The National Enterprise Corporation (NEC) is a state-owned corporation in Uganda. It is the commercial arm of the Uganda People's Defence Force. NEC was established in 1989 by an act of the Parliament of Uganda. Its investments and activities include agriculture, manufacturing, healthcare, services, and defense industry projects and companies.

==Location==
The headquarters of NEC are located at Plot 2, Muwesi Road, Bugolobi, Kampala, the capital and largest city of Uganda. For the coordinates see this source:

==Organization and operations==

===Major subsidiaries===
The major subsidiaries of NEC include the following:

- NEC Construction Works and Engineering Limited - Involved in construction and engineering work for the military and civilian sectors and including the construction of barracks and civilian houses. NEC Construction is constructing the factory of Kiira Motors Corporation, in Wairaka, Jinja, in Uganda's Eastern Region.
- Luwero Industries Limited - Manufactures and repairs armored vehicles, electronic equipment, ordnance, and agricultural equipment. In June 2021, Luweero Industries began manufacturing medical oxygen for use in public and private medical institutions in Uganda.
- NEC Agro SMC Limited
- NEC Uzima Limited
- NEC Security SMC Limited
- NEC Farm Limited
- NEC Pharmaceuticals Limited (being revamped)
- NEC T6 Industrial and Business Park

===Joint ventures/partnerships===
The following are joint ventures between NEC and non-Ugandan entities.

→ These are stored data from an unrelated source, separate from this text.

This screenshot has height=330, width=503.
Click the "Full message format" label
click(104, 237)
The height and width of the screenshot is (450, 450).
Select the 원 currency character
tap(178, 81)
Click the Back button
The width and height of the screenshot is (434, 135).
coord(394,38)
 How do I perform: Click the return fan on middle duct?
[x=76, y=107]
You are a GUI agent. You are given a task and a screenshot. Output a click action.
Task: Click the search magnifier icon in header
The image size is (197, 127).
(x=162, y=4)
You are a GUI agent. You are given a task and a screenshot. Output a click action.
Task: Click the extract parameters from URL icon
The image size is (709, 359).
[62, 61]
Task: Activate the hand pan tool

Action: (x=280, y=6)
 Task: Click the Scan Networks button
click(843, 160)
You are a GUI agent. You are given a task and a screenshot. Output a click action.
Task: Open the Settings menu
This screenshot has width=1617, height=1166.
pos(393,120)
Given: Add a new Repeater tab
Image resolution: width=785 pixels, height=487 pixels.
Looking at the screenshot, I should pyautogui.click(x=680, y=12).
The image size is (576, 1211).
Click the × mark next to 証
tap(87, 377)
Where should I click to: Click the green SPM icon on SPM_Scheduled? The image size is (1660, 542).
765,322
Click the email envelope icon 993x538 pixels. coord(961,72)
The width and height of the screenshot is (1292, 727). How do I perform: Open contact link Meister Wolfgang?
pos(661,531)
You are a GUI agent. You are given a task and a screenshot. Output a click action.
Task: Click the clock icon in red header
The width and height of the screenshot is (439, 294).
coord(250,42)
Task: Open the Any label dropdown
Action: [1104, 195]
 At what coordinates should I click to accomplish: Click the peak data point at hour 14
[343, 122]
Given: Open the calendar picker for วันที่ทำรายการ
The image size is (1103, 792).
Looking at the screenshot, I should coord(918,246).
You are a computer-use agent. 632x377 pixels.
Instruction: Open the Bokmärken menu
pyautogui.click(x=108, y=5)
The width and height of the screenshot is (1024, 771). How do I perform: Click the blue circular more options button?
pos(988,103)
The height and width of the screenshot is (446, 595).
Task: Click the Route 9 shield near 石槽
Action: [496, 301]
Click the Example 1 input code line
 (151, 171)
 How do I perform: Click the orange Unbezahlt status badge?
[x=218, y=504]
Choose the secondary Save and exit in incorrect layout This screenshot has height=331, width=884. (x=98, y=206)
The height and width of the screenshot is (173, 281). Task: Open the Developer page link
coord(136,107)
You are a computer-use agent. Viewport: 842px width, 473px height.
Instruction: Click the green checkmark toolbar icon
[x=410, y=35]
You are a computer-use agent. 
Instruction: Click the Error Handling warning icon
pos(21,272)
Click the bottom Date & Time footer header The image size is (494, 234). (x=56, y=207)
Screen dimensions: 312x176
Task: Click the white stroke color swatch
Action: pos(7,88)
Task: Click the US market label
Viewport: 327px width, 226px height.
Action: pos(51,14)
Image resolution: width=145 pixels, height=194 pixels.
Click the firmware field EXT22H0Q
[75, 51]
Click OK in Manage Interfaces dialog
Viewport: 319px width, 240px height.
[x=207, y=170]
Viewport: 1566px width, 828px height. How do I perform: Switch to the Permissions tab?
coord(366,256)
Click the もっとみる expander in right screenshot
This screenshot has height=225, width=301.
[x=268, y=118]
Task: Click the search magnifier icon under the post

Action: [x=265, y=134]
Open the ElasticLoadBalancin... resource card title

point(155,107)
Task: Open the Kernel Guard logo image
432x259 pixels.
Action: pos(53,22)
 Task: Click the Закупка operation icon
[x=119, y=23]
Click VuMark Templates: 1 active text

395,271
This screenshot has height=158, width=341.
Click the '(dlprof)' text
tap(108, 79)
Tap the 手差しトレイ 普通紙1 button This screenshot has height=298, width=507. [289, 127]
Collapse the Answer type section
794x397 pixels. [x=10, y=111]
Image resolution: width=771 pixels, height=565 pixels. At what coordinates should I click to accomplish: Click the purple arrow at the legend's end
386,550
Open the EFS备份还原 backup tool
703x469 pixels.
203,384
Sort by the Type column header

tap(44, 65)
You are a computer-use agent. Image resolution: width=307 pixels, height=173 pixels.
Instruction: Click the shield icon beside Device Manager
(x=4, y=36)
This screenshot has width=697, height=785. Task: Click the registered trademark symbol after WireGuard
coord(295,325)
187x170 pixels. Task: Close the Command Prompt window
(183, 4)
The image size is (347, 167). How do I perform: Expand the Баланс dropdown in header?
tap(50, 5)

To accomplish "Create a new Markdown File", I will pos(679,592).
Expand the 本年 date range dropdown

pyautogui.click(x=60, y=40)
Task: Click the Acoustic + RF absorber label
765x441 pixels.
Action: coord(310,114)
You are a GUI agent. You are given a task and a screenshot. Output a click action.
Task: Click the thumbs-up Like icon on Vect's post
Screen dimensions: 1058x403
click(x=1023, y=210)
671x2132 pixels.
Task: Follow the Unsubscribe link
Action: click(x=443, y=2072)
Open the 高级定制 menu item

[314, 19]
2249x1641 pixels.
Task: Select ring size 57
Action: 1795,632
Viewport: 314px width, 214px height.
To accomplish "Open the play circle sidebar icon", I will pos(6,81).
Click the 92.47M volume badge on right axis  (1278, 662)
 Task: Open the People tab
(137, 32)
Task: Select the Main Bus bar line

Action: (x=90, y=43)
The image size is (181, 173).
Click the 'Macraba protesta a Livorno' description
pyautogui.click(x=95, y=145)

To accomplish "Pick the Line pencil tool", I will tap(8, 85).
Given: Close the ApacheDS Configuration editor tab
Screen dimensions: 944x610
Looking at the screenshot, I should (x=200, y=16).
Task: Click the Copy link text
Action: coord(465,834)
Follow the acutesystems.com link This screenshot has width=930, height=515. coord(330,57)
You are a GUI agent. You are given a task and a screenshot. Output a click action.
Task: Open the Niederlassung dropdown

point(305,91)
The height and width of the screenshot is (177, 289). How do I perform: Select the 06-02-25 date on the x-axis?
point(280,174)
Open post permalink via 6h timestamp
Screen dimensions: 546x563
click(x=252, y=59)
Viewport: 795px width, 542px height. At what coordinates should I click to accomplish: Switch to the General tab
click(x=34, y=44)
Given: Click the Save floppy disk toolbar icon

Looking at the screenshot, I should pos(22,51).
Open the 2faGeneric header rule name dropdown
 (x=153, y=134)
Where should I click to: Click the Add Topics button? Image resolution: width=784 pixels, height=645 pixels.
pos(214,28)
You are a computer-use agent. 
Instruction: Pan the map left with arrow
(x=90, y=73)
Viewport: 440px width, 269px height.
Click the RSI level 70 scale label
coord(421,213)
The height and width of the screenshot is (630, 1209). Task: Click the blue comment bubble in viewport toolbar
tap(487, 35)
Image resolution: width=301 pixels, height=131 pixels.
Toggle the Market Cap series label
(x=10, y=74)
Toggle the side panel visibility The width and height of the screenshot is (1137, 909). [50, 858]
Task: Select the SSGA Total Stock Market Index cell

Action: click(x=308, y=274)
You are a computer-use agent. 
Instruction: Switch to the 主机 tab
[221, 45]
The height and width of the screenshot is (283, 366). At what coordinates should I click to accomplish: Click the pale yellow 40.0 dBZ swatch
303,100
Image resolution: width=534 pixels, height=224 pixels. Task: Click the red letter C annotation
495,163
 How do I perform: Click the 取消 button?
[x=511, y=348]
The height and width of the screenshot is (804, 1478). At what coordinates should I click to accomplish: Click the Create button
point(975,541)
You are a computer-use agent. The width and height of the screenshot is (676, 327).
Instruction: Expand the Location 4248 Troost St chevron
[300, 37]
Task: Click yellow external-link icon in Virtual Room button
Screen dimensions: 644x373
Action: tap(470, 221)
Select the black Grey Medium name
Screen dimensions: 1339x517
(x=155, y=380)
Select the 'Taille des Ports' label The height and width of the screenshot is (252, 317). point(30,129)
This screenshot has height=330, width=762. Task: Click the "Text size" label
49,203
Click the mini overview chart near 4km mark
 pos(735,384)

- UgIran Company Limited - Founded in 2008 in Kampala to manufacture and assemble tractors using licensed Massey Ferguson designs. These would be built from Complete Knocked-Down kits (CKD) delivered from ITMCO's Iranian factories. UgIran is a joint venture between Iran Tractor Manufacturing Company (ITMCO) (60 percent) and NEC (40 percent).
- Kyoga Dynamics Limited
- Pro-Helit International Services Limited
- Egypt-Uganda Joint Model Farm Project
- NEC-Streit Limited
- NEC-Meat and Beans Processing Limited
- NEC Elsewedy Limited
- NEC MMP Limited
- NEC-WATU Automobile (U) Limited

==Governance==
As of March 2018, the company is governed by a 13-person board of directors, appointed by the Uganda Ministry of Defence and Veterans Affairs. The chairman of the board is General Joram Mugume. The board members include:

- Gen Joram Mugume: chairman
- Prof Charles Kwesiga: vice chairman
- Lt Gen Joseph Musanyifu
- Lt Gen Charles Otema AWany
- Maj Gen Geoffery Tumusiime Kastigazi
- Maj Gen Leopold Kyanda
- Brig Peter Chandia
- Francis Nyabirano Kahirita
- Issac Musasizi
- Dr Anna Rose Ademun Okurut
- Dr Joshua Mutambi
- Hannington Ashaba
- Lt Gen James Mugira

==Management==
The chief executive officer of the company is Lieutenant General James Mugira, since 2015. He is deputized by Maj Gen Innocent Oula.